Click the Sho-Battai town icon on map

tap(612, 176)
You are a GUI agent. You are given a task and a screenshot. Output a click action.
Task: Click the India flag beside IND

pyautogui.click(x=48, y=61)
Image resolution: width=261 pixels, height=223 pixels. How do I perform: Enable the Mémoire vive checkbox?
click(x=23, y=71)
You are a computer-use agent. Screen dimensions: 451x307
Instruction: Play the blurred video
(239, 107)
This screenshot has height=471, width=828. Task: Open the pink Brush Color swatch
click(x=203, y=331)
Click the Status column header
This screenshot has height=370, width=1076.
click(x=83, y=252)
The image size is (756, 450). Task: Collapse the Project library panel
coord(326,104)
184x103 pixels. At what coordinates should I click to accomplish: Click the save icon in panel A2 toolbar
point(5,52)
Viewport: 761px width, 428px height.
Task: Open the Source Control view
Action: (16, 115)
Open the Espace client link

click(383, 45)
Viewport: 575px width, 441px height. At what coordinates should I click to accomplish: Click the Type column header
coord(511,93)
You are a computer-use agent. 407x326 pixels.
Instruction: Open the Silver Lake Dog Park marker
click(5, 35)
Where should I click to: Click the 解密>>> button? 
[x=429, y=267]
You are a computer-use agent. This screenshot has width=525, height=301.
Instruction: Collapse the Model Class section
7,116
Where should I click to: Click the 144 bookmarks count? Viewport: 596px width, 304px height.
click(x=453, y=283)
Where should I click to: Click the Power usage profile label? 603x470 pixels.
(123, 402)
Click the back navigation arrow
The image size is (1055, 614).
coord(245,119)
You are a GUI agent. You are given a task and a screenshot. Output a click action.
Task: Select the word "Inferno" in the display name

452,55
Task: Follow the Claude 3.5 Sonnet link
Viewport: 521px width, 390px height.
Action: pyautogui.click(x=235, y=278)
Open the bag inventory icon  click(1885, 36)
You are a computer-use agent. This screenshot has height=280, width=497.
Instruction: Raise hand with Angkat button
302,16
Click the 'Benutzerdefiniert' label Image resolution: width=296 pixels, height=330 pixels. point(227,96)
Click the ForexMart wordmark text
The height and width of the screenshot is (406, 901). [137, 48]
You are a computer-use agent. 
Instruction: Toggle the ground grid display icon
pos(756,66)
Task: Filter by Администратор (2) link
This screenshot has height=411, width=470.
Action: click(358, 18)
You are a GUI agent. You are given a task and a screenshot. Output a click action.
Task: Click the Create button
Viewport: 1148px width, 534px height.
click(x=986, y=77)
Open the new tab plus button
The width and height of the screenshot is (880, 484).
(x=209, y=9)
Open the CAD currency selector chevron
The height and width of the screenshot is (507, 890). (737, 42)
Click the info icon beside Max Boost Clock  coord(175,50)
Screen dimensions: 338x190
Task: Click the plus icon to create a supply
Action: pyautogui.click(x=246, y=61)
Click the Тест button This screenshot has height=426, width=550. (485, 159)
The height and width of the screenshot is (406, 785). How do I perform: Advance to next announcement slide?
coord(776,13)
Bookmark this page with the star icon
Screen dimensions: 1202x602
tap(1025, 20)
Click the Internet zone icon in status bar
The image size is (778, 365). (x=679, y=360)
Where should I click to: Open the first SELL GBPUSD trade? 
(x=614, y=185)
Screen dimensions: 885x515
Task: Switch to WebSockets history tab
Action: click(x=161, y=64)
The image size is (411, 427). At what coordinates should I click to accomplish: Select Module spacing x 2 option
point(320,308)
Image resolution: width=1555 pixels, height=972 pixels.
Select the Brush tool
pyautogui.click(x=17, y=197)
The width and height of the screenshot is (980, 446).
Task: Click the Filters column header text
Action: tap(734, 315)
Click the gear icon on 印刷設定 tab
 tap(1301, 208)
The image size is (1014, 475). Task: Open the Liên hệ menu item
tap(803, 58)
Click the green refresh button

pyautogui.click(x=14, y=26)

※ ※ ※

### Task description
Copy the records from the line with "Click the Internet zone icon in status bar" up to and including the line with "Action: click(x=161, y=64)", keeping every character as it appears.

### Response for this exercise
Click the Internet zone icon in status bar
The image size is (778, 365). (x=679, y=360)
Where should I click to: Open the first SELL GBPUSD trade? 
(x=614, y=185)
Screen dimensions: 885x515
Task: Switch to WebSockets history tab
Action: click(x=161, y=64)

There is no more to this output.